HistoiresItshak Nabet

Des anges sur le chantier

par Itshak Nabet

Nous trouvons dans la paracha Kédochim à deux reprises l’importance du respect du Chabat. Le Ramban zal explique que la Torah répète souvent cette Mitsva qui représente l’essence de notre foi. Ainsi pendant 24 heures, nous arrêtons toute activité, et nous nous plaçons entre les Mains de notre Créateur. En outre, nos sages nous ont déjà averti que celui qui garde la Chabat, mérite une protection particulière par le Chabat Lui-même, comme le prouve cette belle histoire tirée du livre Tu raconteras Ses merveilles tomes 3 de Yair Weinstock.

Yehiel Wachs (nom d’emprunt) est un entrepreneur d’envergure à l’époque où, en Israël, ce métier était rare. En ces années 1920-1930, dans la région de Gouch Dan, au centre du pays, on voit davantage de vergers que d’immeubles. Alors que les vagues d’immigration en provenance d’Europe viennent peupler le pays, le besoin pressant de centaines d’appartements se fait nettement ressentir. Yehiel Wachs a le sens des affaires et sait où investir. La construction est une branche florissante. Il se lance donc dans le bâtiment et construit des dizaines d’immeubles grâce aux efforts de ses ouvriers juifs qu’il emploie. Il fait concurrence à la grande société coopérative Solel Boné qui construit la majeure partie des maisons du Gouch Dan. Dans les environs de Ir Ganim, qu’on appelle aujourd’hui Ramat-Gan, Yehiel est aussi célèbre que Solel Boné.

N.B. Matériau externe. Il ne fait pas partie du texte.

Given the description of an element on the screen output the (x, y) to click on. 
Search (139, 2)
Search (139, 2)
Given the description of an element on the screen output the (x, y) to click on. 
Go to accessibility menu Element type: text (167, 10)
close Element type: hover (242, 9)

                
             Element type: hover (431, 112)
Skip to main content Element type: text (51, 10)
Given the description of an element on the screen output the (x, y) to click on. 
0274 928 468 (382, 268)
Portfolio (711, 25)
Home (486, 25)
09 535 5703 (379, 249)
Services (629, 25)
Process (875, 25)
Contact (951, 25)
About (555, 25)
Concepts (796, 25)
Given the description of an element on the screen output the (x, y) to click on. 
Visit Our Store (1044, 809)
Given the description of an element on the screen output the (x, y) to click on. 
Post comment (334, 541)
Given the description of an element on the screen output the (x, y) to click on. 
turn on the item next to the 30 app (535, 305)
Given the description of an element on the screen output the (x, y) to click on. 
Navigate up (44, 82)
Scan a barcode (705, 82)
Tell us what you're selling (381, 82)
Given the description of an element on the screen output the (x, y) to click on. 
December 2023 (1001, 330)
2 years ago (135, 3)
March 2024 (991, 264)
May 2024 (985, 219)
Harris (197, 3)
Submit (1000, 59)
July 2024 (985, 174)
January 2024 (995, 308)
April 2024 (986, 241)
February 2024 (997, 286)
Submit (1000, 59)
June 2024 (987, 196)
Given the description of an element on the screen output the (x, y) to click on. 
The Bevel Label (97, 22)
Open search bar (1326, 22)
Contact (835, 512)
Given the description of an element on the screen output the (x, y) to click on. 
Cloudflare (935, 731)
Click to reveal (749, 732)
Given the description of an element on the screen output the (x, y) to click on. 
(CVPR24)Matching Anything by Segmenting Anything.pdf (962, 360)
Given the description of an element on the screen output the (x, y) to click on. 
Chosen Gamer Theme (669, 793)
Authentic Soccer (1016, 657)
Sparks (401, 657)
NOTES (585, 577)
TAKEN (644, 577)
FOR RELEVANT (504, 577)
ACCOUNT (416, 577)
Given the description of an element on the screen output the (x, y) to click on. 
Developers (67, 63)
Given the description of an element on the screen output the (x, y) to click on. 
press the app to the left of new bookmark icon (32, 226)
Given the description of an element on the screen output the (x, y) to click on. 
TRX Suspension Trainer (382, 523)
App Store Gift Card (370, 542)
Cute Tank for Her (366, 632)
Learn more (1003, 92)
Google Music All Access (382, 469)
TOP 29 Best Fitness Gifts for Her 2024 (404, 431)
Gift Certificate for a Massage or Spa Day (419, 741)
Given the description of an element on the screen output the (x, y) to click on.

Un vendredi matin, au début du printemps, Yehiel examine les dix immeubles de trois étages qu’il est en train d’ériger. La construction bat son plein : on coule les poutres de béton dans certains immeubles et on monte déjà le deuxième étage dans d’autres. Les travaux demandent une quantité très importante de ciment, « ciment » était le mot-clé de l’époque. Sans ce matériau, on me peut même pas construire la moitie d’une pièce. En Israël, il n’existe pas encore d’usines de ciment. Ce matériau précieux est importé d’Angleterre. Le ciment coute très cher car sa production passe par un processus compliqué et douteux. On l’envoie en Israël par bateaux dans des barils spéciaux ce qui augmente son prix de revient.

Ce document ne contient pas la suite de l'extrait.